─── Интервью
Даже не то что в России, я в мире сейчас не вижу аналогов нашему делу — так, чтобы через такой срок судили людей за массовые беспорядки, судили оппозиционеров. Поэтому результат по этому делу может сыграть серьезную роль.
И я вижу желание, скажем так, деструктивных сил использовать этот процесс. И жесткий приговор здесь им поможет.
— Допросы обвиняемых закончились. Как они проходили?
В целом все прошло в спокойной обстановке. Но после этих допросов чисто по-человечески, кроме всего прочего, мне наших ребят стало ужасно жалко. Они ведь даже не нацболы, это просто очень добрые люди. Вот Барабанов кошек двух из подъезда приютил, они у него дома живут. Савелов в показаниях говорил: «Я как увидел полицейского, сразу поднял руки. Мне было так страшно».
Может, они на меня обидятся, но они же не бойцы. Это студенты и люди, которые просто пришли на митинг. Они совершенно не погромщики. И все это так было в ходе допросов видно. И мне хочется сказать: за что же вы в них так вцепились? Ну отстаньте уже от них, не ломайте людям жизнь! Вот такой у меня крик души.
──────
─── Записи набора данных
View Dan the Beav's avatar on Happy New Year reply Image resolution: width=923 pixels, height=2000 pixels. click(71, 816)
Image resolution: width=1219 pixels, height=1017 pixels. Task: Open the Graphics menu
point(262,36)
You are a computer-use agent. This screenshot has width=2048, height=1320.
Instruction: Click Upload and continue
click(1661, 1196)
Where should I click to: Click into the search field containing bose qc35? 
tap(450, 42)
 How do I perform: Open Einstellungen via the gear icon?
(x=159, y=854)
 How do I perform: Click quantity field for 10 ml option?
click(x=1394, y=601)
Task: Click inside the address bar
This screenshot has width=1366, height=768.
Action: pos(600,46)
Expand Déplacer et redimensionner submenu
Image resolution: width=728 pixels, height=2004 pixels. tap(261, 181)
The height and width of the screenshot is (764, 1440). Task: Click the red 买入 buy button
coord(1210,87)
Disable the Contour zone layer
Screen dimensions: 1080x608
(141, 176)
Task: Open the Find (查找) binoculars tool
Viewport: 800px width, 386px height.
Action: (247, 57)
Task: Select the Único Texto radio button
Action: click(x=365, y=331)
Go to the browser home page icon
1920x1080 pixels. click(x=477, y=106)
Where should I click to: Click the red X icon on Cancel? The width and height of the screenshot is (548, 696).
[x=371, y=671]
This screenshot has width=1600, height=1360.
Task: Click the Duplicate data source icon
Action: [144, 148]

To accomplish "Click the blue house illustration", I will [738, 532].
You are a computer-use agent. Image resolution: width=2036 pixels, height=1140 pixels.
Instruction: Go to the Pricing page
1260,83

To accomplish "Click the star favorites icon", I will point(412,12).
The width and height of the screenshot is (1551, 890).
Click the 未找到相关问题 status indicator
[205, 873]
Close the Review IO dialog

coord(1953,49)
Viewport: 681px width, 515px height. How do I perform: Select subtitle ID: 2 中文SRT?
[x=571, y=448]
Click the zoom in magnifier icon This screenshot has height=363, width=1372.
──────
• [Список заданий]:
1) Кого, согласно интервью, приютил у себя дома Барабанов?
2) Изложите суть интервью в двух предложениях.
3) Перепишите отрывок интервью между словами «Даже не то что» и «Как они проходили?» включительно, поменяв «деструктивных» на «разрушительных».
Отвечайте, опираясь только на интервью.

• [Ответы на задания]:
1) Двух кошек из подъезда.

2) В интервью утверждается, что аналогов этому делу, где через такой срок судят людей за массовые беспорядки и оппозиционеров, нет не только в России, но и в мире, а жесткий приговор поможет деструктивным силам, желающим использовать процесс. Допросы обвиняемых прошли спокойно и показали, что это добрые люди, студенты и пришедшие на митинг, а не погромщики, поэтому звучит призыв не ломать им жизнь.

3)
Даже не то что в России, я в мире сейчас не вижу аналогов нашему делу — так, чтобы через такой срок судили людей за массовые беспорядки, судили оппозиционеров. Поэтому результат по этому делу может сыграть серьезную роль.
И я вижу желание, скажем так, разрушительных сил использовать этот процесс. И жесткий приговор здесь им поможет.
— Допросы обвиняемых закончились. Как они проходили?